▶ Exercise: Only one stretch of the records below is wanted: the lines from the one holding "Insurance for Farms & Agriculture (101, 391)" through the one holding "Frequently Asked Questions (75, 618)". Return it exactly, both ends included.

[Dataset records]
Content starts

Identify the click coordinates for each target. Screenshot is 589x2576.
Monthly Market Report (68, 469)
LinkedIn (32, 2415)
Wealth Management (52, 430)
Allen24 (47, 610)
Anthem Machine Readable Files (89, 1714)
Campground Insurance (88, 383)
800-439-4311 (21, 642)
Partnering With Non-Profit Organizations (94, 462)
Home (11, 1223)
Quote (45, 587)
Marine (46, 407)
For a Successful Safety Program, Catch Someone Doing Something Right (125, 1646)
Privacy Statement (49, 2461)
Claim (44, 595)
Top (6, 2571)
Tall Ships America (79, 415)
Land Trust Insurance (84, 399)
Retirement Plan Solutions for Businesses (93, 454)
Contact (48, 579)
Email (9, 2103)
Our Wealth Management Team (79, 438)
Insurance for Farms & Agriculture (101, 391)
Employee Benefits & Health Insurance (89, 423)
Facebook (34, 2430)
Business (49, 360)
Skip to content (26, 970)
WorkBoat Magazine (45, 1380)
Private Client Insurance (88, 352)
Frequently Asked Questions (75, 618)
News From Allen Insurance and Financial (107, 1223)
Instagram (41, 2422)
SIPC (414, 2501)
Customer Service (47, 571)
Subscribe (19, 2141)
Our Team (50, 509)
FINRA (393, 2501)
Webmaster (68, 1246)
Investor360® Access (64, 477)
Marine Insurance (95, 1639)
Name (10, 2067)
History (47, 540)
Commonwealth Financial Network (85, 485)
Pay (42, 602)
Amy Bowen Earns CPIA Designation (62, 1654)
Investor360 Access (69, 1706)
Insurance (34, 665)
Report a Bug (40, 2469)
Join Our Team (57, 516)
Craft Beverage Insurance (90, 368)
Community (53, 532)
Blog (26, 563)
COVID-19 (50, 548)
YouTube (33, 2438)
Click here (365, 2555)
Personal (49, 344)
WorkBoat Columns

Content ends

▶ Output of the task:
Insurance for Farms & Agriculture (101, 391)
Employee Benefits & Health Insurance (89, 423)
Facebook (34, 2430)
Business (49, 360)
Skip to content (26, 970)
WorkBoat Magazine (45, 1380)
Private Client Insurance (88, 352)
Frequently Asked Questions (75, 618)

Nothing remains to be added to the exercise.